5:20 p.m. Have I mentioned that I'm taking B12 supplements?

5:21 p.m. Scott loves him some Halloween. He's already started buying some new decorations. He thought he'd scare me by putting one of his new friends in the refrigerator. I decided to make it more friendly with a sign:

He also bought Skelly. Apparently he was a bad boy:

9:40 p.m. Nothing much happened tonight. Scott's working late. Here I'm trying to choose and edit my 12 of 12 pictures from my boring set:

Happy 12 of 12!!!!!!

Thursday, September 11, 2008

September 11

No overly sentimental post here. We can all remember in our own way.

Hopefully someday the world will still feel this way towards us.

Sunday, September 07, 2008

MatterPics / Do The Puyallup

Last weekend, Kali and Kitty got into another fight (what is it with these dogs?).

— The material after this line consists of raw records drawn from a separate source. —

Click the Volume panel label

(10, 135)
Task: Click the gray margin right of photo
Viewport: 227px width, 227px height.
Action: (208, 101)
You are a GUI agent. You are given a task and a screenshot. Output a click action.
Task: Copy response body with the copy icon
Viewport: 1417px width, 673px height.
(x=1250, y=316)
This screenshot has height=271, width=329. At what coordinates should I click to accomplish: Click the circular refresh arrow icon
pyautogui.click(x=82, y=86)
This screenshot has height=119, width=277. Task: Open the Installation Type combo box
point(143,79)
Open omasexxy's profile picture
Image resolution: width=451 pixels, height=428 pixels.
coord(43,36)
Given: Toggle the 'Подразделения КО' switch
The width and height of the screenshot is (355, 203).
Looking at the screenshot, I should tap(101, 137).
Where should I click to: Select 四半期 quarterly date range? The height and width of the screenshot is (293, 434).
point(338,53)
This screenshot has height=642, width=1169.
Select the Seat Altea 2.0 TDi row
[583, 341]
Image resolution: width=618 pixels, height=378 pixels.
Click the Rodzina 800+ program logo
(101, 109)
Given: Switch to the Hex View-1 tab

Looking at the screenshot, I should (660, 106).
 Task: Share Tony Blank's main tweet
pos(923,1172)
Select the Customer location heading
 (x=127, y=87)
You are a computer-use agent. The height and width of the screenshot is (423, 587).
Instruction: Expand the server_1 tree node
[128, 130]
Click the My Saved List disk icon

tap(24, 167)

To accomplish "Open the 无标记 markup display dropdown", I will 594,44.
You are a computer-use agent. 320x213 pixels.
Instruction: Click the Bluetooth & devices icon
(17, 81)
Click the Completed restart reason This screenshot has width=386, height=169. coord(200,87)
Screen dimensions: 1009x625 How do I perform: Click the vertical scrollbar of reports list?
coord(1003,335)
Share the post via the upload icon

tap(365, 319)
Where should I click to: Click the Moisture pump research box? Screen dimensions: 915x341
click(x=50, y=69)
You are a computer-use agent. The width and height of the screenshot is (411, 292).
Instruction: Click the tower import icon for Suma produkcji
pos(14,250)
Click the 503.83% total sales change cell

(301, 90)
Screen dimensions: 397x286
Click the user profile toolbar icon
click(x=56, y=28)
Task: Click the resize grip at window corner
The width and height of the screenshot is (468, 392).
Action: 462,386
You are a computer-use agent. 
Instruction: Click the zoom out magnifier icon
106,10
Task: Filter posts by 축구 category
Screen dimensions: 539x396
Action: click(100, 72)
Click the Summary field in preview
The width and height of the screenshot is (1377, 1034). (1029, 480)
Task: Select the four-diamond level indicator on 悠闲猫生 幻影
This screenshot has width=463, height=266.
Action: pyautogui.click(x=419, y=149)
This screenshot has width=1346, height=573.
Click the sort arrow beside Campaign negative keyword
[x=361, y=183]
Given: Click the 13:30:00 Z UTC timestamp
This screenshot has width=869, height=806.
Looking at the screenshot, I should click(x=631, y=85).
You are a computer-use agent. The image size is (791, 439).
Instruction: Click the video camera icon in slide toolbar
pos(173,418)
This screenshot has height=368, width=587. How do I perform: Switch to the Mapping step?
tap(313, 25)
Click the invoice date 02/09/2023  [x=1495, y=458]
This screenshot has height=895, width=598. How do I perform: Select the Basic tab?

Luckily it was a holiday weekend so I was able to keep Kitty inside the next two days while she recovered from getting her right rear leg chomped near her hip. The bite was pretty superficial, but she bruised pretty badly and had trouble moving around. Here I had coaxed her for a walk:

Getting up the stairs was the hardest part. She seemed frustrated and embarrassed that she needed help. Scott crawled up the stairs next to her so she wouldn't feel bad:

We're happy to say that she seems to have pretty fully recovered and is spending her days in the backyard with the other dogs again. So today Scott and I went on the road looking for adventure. We found it in Puyallup.

The Puyallup Fair is an annual event - and a pretty big one, too.

A prizewinning vegetable display:

A 1,034 pound pumpkin:

Fair fashion:

Lots of military down presence here:

A man carving giant pumpkins. They were really very cool. The one he's working on is all cats:

There was a booth for a place named "BJ's" that sold hair extensions. They also sold this t-shirt:

Fair fashion #2. At least the bad shoes matched the bad leggings under the bad dress:

We walked past this ride where people paid to be brought up about a hundred feet in the air, then dropped part way, brought up a little again dropped again ... it's called "The Tower of Stupidity" or something like that:

What's a fair without a trip to the Livestock Barns?


There were lots of these around:

Cow taking a shower:

Baby chicks:

I guessed a song correctly and won a prize - purple Mardi Gras beads and a pen:

What's a fair - especially in the Pacific Northwest - without a Native American band?

Rides and things:

It's Scooter!!!!!

Time to eat ... mmmm, barbecue ...

Scooter wants ribs:

Mmmmm ...

After eating pork ribs and BBQ pork sandwich, we saw these seven-day-old piglets:

Then the drive home, with this view of Mount Rainier behind us:

Now we're home - exhausted and a little sunburned. I think a hot shower and fresh sheets on the bed sound good. I hope everything had a good weekend!